(Saved entries)
★ ★ ★ ★
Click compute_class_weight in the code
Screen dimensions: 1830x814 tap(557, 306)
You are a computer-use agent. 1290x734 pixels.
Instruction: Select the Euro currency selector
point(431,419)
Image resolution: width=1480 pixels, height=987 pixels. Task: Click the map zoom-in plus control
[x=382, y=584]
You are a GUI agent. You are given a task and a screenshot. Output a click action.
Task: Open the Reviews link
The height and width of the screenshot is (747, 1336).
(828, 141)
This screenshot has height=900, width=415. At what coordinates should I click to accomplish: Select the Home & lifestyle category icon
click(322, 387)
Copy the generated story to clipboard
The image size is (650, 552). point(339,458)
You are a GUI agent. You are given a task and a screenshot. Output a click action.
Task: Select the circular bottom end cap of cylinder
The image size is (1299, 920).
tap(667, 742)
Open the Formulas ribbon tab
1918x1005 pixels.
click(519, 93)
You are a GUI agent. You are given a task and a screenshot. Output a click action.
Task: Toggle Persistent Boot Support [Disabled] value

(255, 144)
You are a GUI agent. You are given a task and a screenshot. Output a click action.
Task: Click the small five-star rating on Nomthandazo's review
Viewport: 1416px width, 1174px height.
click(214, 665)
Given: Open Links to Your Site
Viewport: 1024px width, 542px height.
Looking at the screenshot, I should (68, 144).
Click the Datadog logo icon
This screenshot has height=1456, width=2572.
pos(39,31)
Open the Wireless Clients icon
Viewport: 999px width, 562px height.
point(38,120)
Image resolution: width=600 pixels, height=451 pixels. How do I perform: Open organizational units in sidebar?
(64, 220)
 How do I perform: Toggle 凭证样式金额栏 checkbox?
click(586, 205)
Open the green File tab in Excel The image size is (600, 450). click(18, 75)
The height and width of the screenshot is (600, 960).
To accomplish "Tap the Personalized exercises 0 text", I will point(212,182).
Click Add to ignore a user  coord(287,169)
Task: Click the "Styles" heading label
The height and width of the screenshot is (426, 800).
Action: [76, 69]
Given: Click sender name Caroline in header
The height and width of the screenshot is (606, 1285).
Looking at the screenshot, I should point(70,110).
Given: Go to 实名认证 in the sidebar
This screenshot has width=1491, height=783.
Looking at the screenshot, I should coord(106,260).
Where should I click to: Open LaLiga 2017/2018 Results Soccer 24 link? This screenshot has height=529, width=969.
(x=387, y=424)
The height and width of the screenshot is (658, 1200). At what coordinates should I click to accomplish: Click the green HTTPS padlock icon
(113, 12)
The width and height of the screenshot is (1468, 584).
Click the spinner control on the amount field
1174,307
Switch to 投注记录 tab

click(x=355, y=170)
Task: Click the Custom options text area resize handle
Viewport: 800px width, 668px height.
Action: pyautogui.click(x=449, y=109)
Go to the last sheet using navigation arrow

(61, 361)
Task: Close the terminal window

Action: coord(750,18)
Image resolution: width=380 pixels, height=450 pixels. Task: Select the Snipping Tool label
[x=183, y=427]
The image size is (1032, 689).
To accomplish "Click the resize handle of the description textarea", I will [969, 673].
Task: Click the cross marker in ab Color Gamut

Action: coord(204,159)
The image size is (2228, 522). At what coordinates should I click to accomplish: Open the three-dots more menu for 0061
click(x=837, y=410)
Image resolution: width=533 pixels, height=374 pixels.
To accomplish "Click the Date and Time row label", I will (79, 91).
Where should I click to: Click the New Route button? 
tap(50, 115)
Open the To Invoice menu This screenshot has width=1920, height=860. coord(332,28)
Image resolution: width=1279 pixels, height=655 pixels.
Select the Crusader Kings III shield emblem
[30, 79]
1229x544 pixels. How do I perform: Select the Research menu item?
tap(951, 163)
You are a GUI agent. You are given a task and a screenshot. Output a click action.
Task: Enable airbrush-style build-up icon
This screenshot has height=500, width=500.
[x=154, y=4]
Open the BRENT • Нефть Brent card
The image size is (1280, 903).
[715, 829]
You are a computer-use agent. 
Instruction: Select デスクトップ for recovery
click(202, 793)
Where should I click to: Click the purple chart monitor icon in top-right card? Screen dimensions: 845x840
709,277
★ ★ ★ ★
_WORK TO BE COMPLETED_
Take the records above and write each one out again exactly.

_RESULT FOR THIS EXERCISE_
Click compute_class_weight in the code
Screen dimensions: 1830x814 tap(557, 306)
You are a computer-use agent. 1290x734 pixels.
Instruction: Select the Euro currency selector
point(431,419)
Image resolution: width=1480 pixels, height=987 pixels. Task: Click the map zoom-in plus control
[x=382, y=584]
You are a GUI agent. You are given a task and a screenshot. Output a click action.
Task: Open the Reviews link
The height and width of the screenshot is (747, 1336).
(828, 141)
This screenshot has height=900, width=415. At what coordinates should I click to accomplish: Select the Home & lifestyle category icon
click(322, 387)
Copy the generated story to clipboard
The image size is (650, 552). point(339,458)
You are a GUI agent. You are given a task and a screenshot. Output a click action.
Task: Select the circular bottom end cap of cylinder
The image size is (1299, 920).
tap(667, 742)
Open the Formulas ribbon tab
1918x1005 pixels.
click(519, 93)
You are a GUI agent. You are given a task and a screenshot. Output a click action.
Task: Toggle Persistent Boot Support [Disabled] value

(255, 144)
You are a GUI agent. You are given a task and a screenshot. Output a click action.
Task: Click the small five-star rating on Nomthandazo's review
Viewport: 1416px width, 1174px height.
click(214, 665)
Given: Open Links to Your Site
Viewport: 1024px width, 542px height.
Looking at the screenshot, I should (68, 144).
Click the Datadog logo icon
This screenshot has height=1456, width=2572.
pos(39,31)
Open the Wireless Clients icon
Viewport: 999px width, 562px height.
point(38,120)
Image resolution: width=600 pixels, height=451 pixels. How do I perform: Open organizational units in sidebar?
(64, 220)
 How do I perform: Toggle 凭证样式金额栏 checkbox?
click(586, 205)
Open the green File tab in Excel The image size is (600, 450). click(18, 75)
The height and width of the screenshot is (600, 960).
To accomplish "Tap the Personalized exercises 0 text", I will point(212,182).
Click Add to ignore a user  coord(287,169)
Task: Click the "Styles" heading label
The height and width of the screenshot is (426, 800).
Action: [76, 69]
Given: Click sender name Caroline in header
The height and width of the screenshot is (606, 1285).
Looking at the screenshot, I should point(70,110).
Given: Go to 实名认证 in the sidebar
This screenshot has width=1491, height=783.
Looking at the screenshot, I should coord(106,260).
Where should I click to: Open LaLiga 2017/2018 Results Soccer 24 link? This screenshot has height=529, width=969.
(x=387, y=424)
The height and width of the screenshot is (658, 1200). At what coordinates should I click to accomplish: Click the green HTTPS padlock icon
(113, 12)
The width and height of the screenshot is (1468, 584).
Click the spinner control on the amount field
1174,307
Switch to 投注记录 tab

click(x=355, y=170)
Task: Click the Custom options text area resize handle
Viewport: 800px width, 668px height.
Action: pyautogui.click(x=449, y=109)
Go to the last sheet using navigation arrow

(61, 361)
Task: Close the terminal window

Action: coord(750,18)
Image resolution: width=380 pixels, height=450 pixels. Task: Select the Snipping Tool label
[x=183, y=427]
The image size is (1032, 689).
To accomplish "Click the resize handle of the description textarea", I will [969, 673].
Task: Click the cross marker in ab Color Gamut

Action: coord(204,159)
The image size is (2228, 522). At what coordinates should I click to accomplish: Open the three-dots more menu for 0061
click(x=837, y=410)
Image resolution: width=533 pixels, height=374 pixels.
To accomplish "Click the Date and Time row label", I will (79, 91).
Where should I click to: Click the New Route button? 
tap(50, 115)
Open the To Invoice menu This screenshot has width=1920, height=860. coord(332,28)
Image resolution: width=1279 pixels, height=655 pixels.
Select the Crusader Kings III shield emblem
[30, 79]
1229x544 pixels. How do I perform: Select the Research menu item?
tap(951, 163)
You are a GUI agent. You are given a task and a screenshot. Output a click action.
Task: Enable airbrush-style build-up icon
This screenshot has height=500, width=500.
[x=154, y=4]
Open the BRENT • Нефть Brent card
The image size is (1280, 903).
[715, 829]
You are a computer-use agent. 
Instruction: Select デスクトップ for recovery
click(202, 793)
Where should I click to: Click the purple chart monitor icon in top-right card? Screen dimensions: 845x840
709,277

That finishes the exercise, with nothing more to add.